SOURCE RECORDS:
►

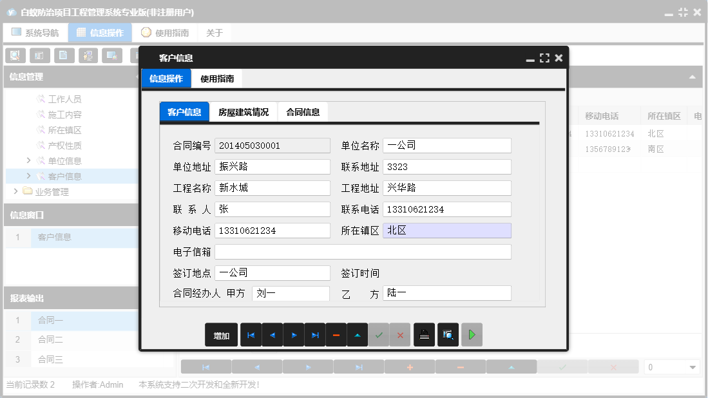The height and width of the screenshot is (398, 708).
Task: Click the document icon in the top toolbar
Action: 63,55
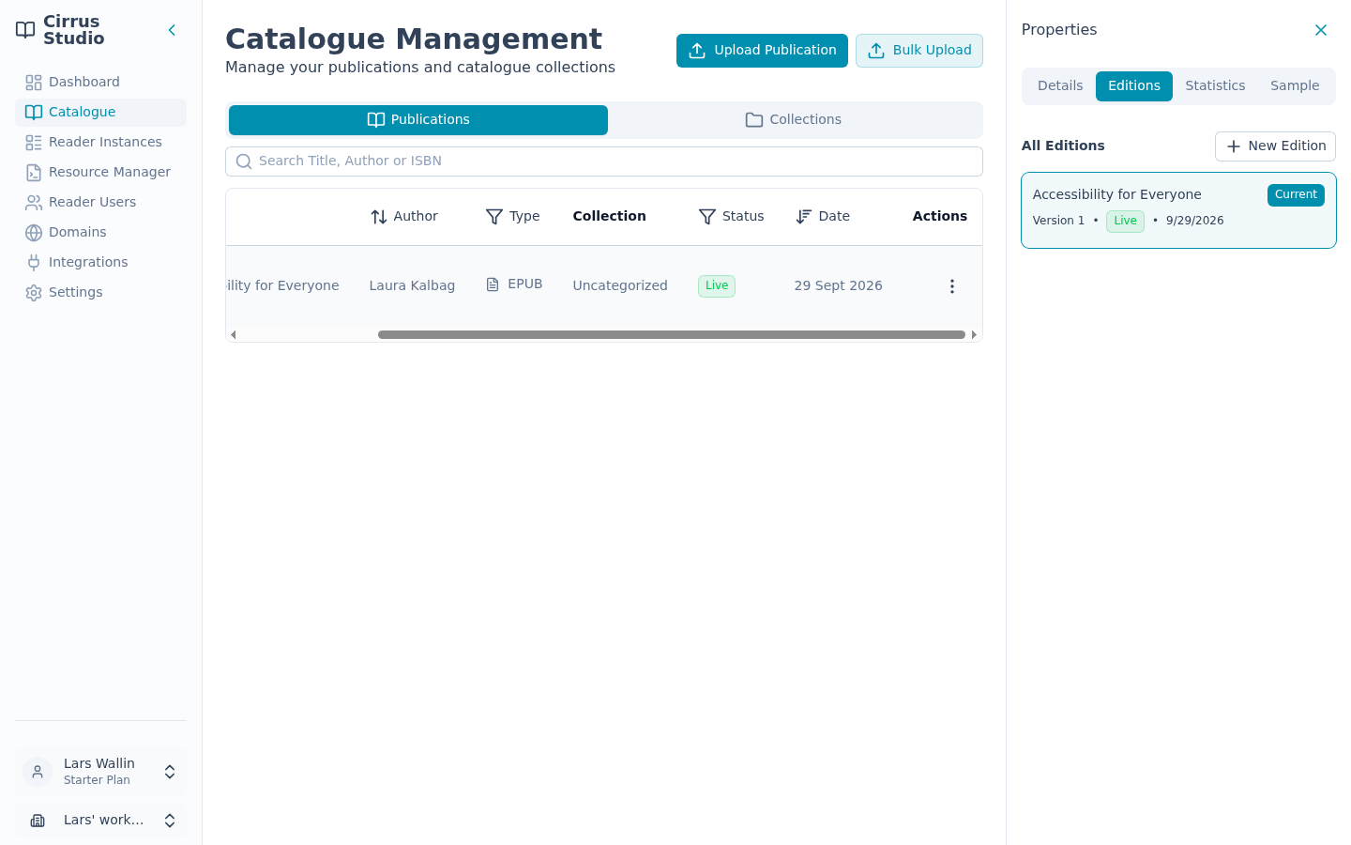Click the Upload Publication button
The image size is (1351, 845).
coord(762,51)
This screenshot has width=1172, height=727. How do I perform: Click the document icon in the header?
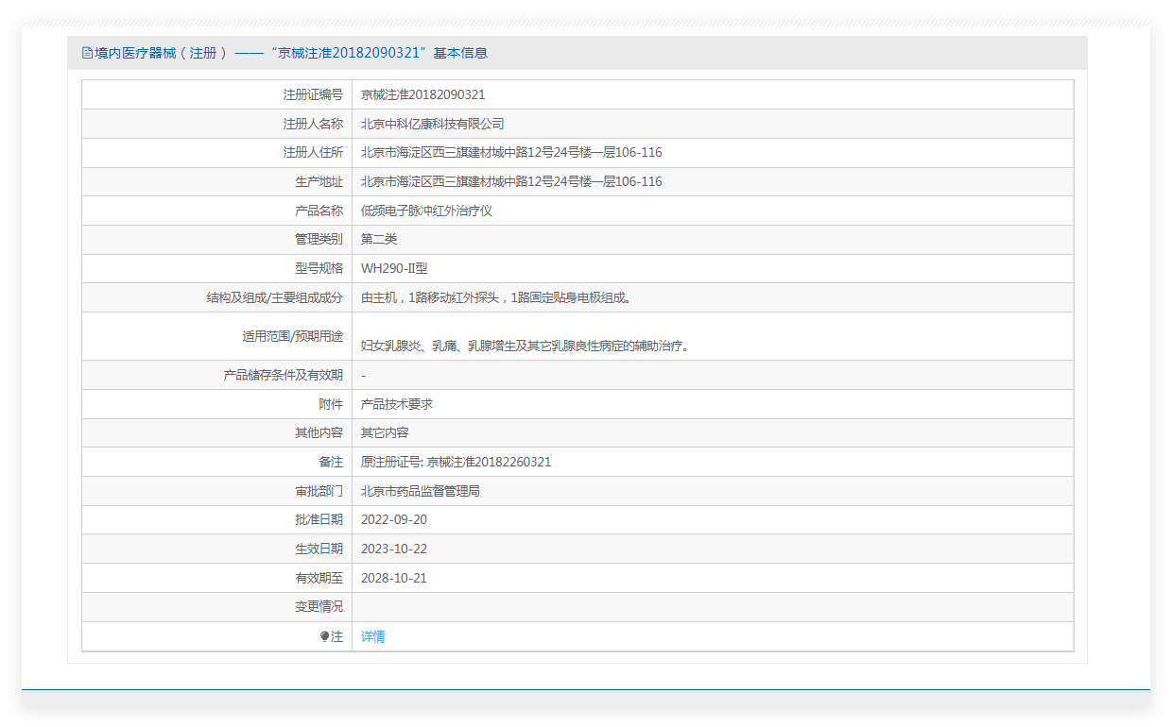tap(87, 53)
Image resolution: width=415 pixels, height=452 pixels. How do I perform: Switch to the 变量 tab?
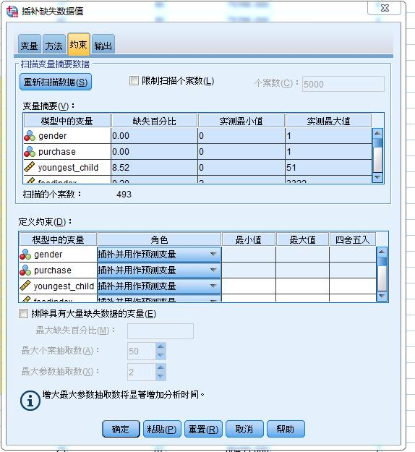point(30,44)
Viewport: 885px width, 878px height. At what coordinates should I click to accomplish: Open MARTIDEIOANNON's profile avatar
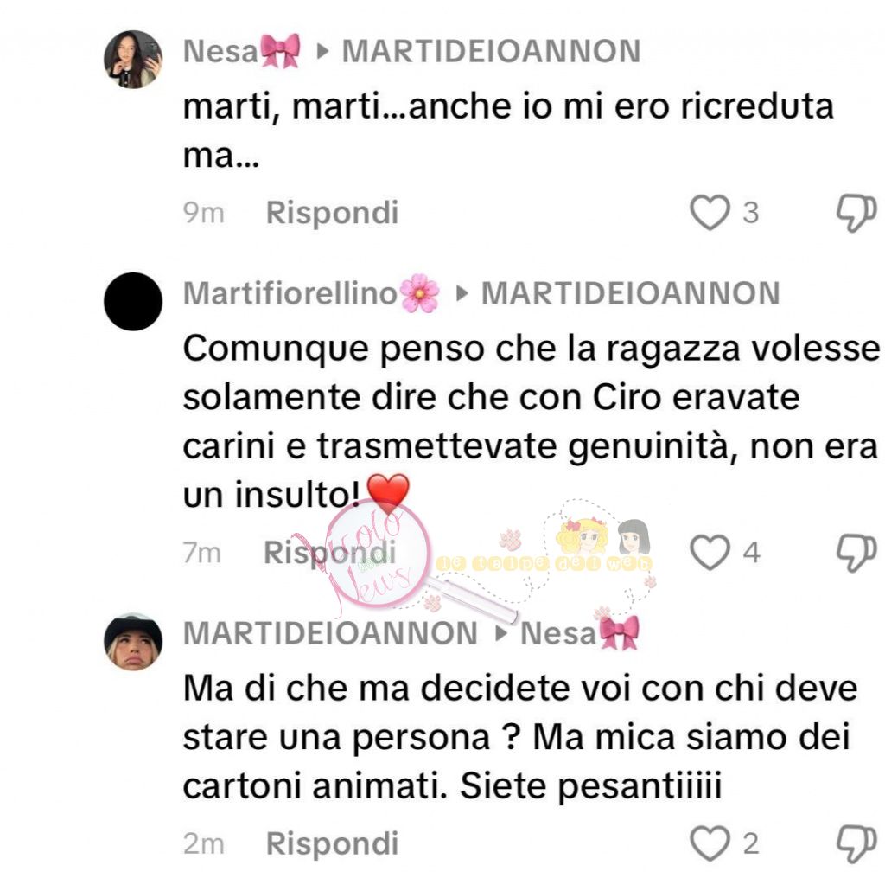point(132,642)
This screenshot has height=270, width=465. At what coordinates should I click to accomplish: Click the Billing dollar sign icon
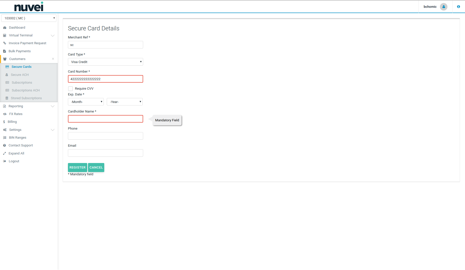click(4, 122)
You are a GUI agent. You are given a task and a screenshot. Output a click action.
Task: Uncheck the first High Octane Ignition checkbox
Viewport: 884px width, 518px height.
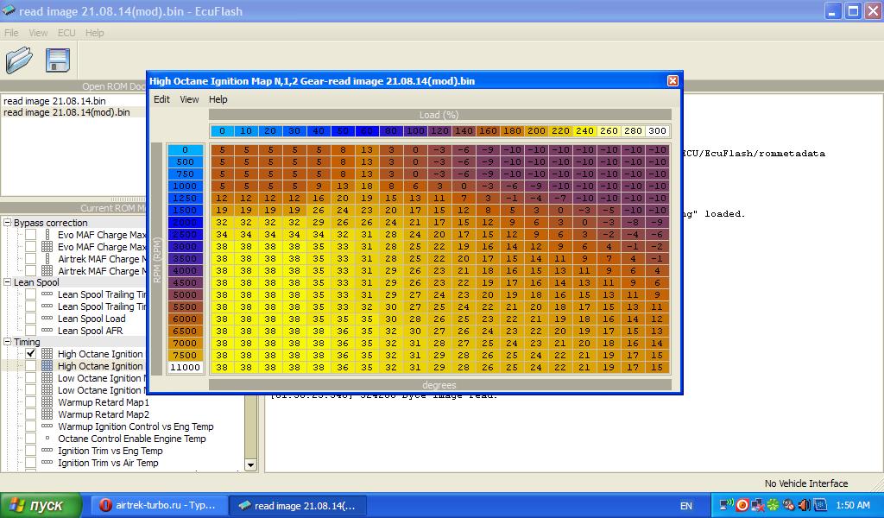click(31, 354)
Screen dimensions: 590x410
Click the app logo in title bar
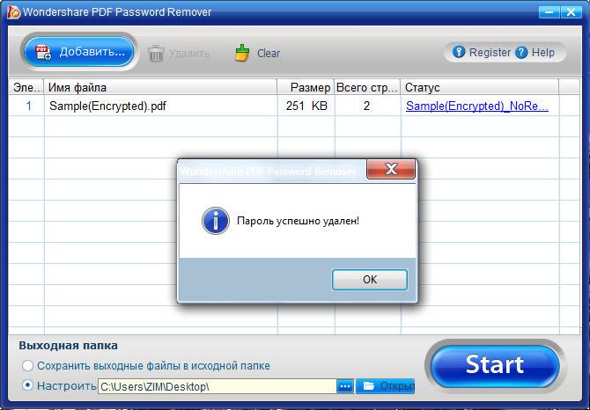click(13, 12)
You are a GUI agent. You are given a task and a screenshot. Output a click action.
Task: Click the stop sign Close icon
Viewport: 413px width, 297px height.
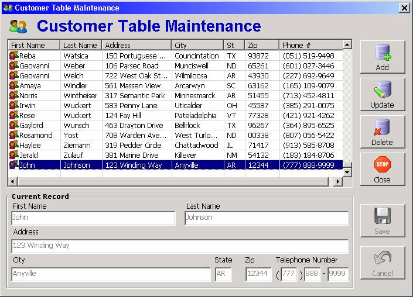pos(382,165)
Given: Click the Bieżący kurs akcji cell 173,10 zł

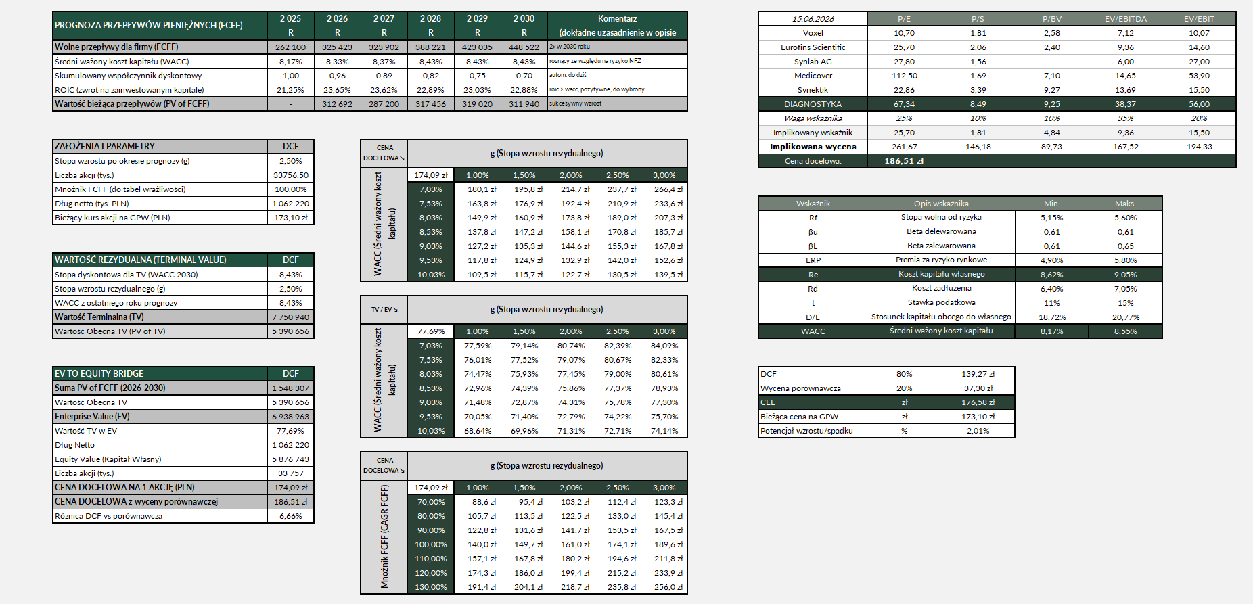Looking at the screenshot, I should [291, 218].
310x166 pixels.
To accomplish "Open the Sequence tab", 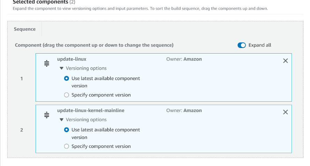I will [25, 29].
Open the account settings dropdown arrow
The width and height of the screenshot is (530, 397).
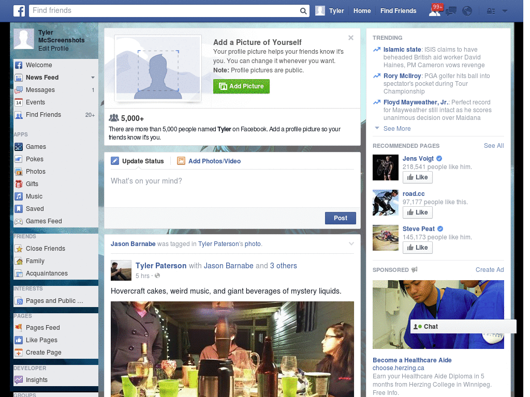[x=504, y=10]
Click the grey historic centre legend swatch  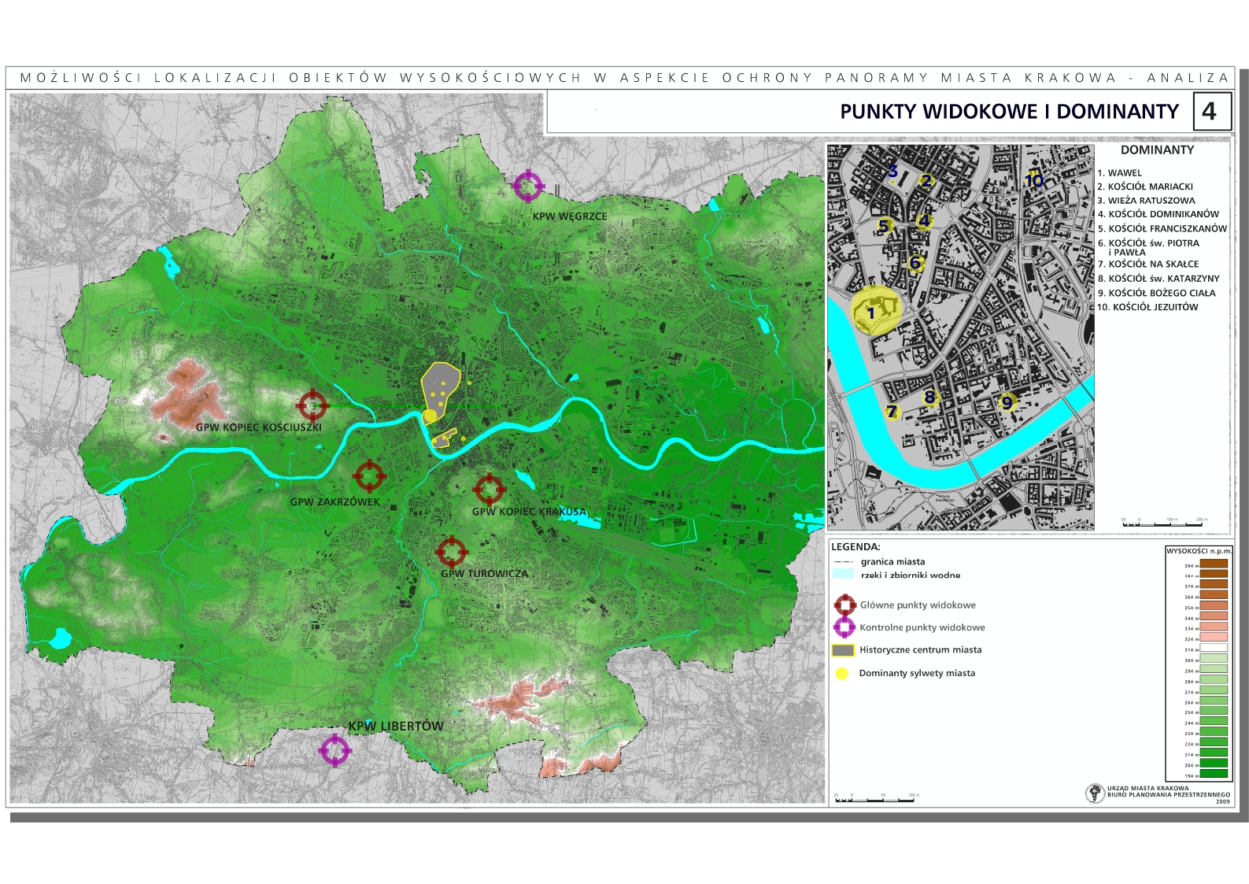coord(843,650)
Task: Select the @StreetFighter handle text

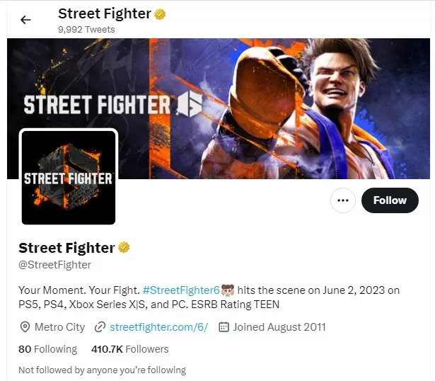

◄

YOUR TASK: Leave the pictures out, and transcribe exactly the lines above starting at the one that contains "This screenshot has width=1172, height=727." and ending at the one that contains "310x166 pixels.".

TASK SOLUTION:
This screenshot has width=1172, height=727. How do I perform: Click the document icon in the header?
tap(87, 53)
Image resolution: width=415 pixels, height=452 pixels. How do I perform: Switch to the 变量 tab?
point(30,44)
Viewport: 885px width, 878px height. At what coordinates should I click to accomplish: Open MARTIDEIOANNON's profile avatar
point(132,642)
This screenshot has height=270, width=465. At what coordinates should I click to accomplish: Click the Billing dollar sign icon
click(4, 122)
You are a GUI agent. You are given a task and a screenshot. Output a click action.
Task: Uncheck the first High Octane Ignition checkbox
Viewport: 884px width, 518px height.
click(31, 354)
Screen dimensions: 590x410
Click the app logo in title bar
click(13, 12)
You are a GUI agent. You are given a task and a screenshot. Output a click action.
Task: Click the stop sign Close icon
Viewport: 413px width, 297px height.
pos(382,165)
Given: Click the Bieżący kurs akcji cell 173,10 zł

Looking at the screenshot, I should [291, 218].
310x166 pixels.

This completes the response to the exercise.